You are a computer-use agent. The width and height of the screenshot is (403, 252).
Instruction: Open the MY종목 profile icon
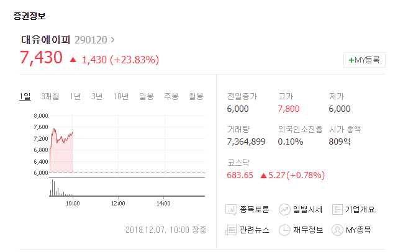tap(337, 230)
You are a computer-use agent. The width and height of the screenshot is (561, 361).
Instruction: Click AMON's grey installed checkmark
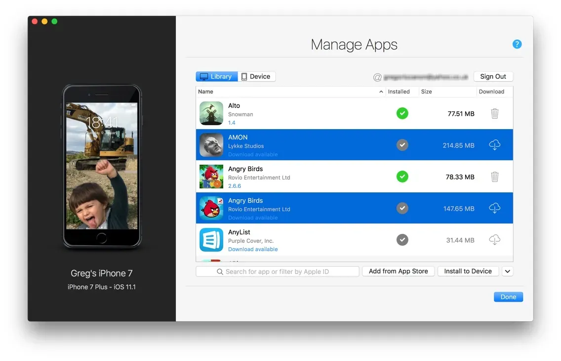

_ _ _ _

Every line in the listing above that mentions "screenshot" should be returned.

You are a computer-use agent. The width and height of the screenshot is (403, 252).
You are a computer-use agent. The width and height of the screenshot is (561, 361).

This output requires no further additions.